Emily Artinian was born to an Armenian father in Pennsylvania in 1970. She now lives in London. Her involvement with artist’s books and text-based art is a recurrent theme of her work and can also be regarded as a reminiscence of the Armenian book culture and tradition. Emily Artinian’s conceptual text works add visual expression to abstract language which in turn is often reduced to abstract language again. Her projects resemble translation processes, cryptic, arcane messages which need to be deciphered to grasp their true meaning. Identity is thus tantamount to cryptography and difficult to decode.
Eléonor de Montesquiou
Eléonore de Montesquiou is a French-Estonian artist born in 1970, she lives and works in Berlin and Tallinn. The films of Eléonore de Montesquiou explore the identities and the borders, with a minimal formal vocabulary and an oniric esthetics. The artist, having lived a long time in Austria, Estonia, Germany, is located constantly between two languages, two cultures, two generations, two stories. She interviews the inhabitants of border areas, urban intervals, forgotten cities, and assembles their testimonys in a significant way. Her videos, of a subtle poetry, shows of a true love for the interviewed people and a singular attention for strange stories of every day life. In 2005-2006, she worked on ATOM CITIES, a documentary project dealing with the Russian minorities living in ex-closed nuclear cities in Estonia.
Silvina Der-Meguerditchian is the granddaughter of Armenian immigrants to Argentina and was born in Buenos Aires in 1967. She grew up in Argentina and now lives in Berlin. A recurrent theme of her work is the remembrance of the ethnic dislocation of the Armenian people and the genocide they suffered. She uses photographic memorabilia and official documents and merges them in her crochet collages into individual painful stories. Silvina Der-Meguerditchian ties a net. She connects the disparate, builds bridges between worlds apart or seeks a dialogue with the unknown. Her work “Connexion Obsession” is emblematic for this artistic fervour. Her main focus is always on the actual process of joining and dissolving, constructing and deconstructing identity. Silvina Der-Meguerditchian’s work represents a type of mnemonics, namely the individual and collective art of commemoration.
Olga Jürgenson has been practicing as an artist since 1992 and has enjoyed an interesting journey from her Fine Art education focusing on Socialist Realism in St. Petersburg, Russia to current work as a contemporary New Media and Installation artist living and working in the UK. Jürgenson has held several solo exhibitions and has participated in group exhibitions and festivals across Europe, The Far East and Australia. These include: ‘Wind Art’ Festival in Seoul (South Korea), ‘Global Fusion 2005’ in Melbourne (Australia), ‘Paradise in Bunker’ in Kunstbunker Tumulka, Munich (Germany), etc. She is currently working on issues, which question serious social and political issues, but at the same time are accessible for a wider public by being both engaging and entertaining.

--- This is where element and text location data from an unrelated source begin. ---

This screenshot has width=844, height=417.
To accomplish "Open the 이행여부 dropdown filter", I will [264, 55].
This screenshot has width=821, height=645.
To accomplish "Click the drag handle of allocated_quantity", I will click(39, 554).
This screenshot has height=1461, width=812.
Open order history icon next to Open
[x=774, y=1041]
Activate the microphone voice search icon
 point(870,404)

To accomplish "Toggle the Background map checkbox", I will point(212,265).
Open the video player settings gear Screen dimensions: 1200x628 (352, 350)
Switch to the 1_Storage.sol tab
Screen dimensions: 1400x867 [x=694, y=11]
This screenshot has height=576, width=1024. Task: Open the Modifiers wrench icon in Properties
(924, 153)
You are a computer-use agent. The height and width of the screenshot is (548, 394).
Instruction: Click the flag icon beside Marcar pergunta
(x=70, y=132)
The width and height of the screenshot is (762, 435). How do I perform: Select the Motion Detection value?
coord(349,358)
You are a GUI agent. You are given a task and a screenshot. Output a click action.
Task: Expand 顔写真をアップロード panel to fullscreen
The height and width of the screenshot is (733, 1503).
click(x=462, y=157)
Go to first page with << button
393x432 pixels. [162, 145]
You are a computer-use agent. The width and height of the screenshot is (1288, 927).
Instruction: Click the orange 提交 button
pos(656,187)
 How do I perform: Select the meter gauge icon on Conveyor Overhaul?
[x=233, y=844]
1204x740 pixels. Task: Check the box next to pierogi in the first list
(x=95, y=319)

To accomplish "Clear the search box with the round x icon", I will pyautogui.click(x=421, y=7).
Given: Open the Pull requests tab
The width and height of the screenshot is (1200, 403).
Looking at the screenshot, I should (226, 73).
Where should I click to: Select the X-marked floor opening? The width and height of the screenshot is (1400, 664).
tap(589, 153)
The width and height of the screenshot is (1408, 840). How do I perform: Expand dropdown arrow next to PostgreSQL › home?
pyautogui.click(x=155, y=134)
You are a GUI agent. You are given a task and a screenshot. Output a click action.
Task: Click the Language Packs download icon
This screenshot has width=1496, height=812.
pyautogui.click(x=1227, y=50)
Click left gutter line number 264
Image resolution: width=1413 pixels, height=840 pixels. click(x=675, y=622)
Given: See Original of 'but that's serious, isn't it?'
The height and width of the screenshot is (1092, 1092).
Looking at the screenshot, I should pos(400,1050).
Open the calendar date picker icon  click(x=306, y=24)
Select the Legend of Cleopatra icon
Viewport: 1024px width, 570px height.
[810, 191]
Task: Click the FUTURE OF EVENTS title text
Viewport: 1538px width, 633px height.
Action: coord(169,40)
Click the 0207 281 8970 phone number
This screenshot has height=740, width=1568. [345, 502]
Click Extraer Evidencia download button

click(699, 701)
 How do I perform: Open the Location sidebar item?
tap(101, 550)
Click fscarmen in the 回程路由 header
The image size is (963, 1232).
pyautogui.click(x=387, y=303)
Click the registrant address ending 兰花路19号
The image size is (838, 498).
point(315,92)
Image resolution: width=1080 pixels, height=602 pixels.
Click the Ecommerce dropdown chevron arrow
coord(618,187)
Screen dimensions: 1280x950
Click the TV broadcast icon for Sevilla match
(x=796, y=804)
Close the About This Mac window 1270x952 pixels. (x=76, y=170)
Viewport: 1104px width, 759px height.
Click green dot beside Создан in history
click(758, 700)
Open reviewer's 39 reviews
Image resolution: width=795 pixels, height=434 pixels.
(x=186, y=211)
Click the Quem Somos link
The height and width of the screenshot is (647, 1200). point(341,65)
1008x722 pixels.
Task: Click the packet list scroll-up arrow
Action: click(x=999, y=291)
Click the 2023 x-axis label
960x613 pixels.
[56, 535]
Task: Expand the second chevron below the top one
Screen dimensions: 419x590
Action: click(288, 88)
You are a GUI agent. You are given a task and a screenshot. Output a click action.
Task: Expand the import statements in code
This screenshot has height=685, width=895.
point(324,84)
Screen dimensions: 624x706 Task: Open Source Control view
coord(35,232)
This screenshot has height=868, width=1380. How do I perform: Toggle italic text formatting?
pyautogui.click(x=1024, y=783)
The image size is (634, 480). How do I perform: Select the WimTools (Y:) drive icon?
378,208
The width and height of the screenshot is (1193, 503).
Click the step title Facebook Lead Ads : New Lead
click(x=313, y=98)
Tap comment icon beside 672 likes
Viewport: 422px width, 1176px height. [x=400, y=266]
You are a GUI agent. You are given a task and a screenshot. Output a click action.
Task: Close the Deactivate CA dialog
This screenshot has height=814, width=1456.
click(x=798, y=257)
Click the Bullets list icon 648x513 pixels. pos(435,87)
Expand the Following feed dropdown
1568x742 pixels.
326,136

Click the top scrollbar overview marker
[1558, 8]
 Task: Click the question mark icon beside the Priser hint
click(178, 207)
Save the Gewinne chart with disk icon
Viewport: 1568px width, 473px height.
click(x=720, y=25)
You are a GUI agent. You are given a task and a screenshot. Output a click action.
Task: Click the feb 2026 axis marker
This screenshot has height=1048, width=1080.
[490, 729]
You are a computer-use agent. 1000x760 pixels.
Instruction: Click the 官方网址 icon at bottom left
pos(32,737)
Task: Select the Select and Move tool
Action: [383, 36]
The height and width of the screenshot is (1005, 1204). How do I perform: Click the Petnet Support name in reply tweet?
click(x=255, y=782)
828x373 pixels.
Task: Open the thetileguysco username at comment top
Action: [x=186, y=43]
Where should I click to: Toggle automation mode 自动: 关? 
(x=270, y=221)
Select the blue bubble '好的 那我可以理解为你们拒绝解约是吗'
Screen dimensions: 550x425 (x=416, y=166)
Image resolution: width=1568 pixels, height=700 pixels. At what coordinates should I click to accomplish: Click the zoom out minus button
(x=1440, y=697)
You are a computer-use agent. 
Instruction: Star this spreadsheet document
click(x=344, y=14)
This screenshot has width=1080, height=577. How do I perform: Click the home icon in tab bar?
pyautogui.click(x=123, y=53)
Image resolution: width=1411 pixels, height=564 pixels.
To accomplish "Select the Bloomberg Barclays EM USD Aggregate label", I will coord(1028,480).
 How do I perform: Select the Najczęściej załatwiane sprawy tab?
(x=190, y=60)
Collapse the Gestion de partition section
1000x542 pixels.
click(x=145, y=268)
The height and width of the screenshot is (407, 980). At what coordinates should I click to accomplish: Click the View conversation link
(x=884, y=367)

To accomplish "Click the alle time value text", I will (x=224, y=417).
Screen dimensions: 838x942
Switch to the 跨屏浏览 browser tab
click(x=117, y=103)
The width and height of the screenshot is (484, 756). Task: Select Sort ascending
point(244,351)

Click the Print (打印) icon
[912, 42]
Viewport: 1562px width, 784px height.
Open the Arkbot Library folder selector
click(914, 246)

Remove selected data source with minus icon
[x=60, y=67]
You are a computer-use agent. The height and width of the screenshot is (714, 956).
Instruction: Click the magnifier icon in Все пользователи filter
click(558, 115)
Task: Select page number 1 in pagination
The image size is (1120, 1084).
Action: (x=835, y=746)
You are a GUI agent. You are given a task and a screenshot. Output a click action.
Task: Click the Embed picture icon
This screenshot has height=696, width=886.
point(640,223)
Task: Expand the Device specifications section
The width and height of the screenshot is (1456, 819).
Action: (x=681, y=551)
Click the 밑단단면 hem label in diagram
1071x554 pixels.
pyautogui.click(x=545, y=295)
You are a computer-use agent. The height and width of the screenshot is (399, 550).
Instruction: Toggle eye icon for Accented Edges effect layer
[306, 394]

Archi Galentz was born in Moscow in 1971. He comes from an Armenian family with a long history of painters and now lives and works in Berlin. A recurrent theme that is central to his artistic work is the question of Armenian identity, especially in relation to political factors such as the demise of the Soviet Union and the resurgence of Armenian awareness. The search for a paradise lost as the central theme of Archi Galentz’s work was already evident in “The Black Garden” of 1997 in which the aspect and use of colour were, however, key issues – painting as a medium to illustrate the condensation of life and the strategies for survival.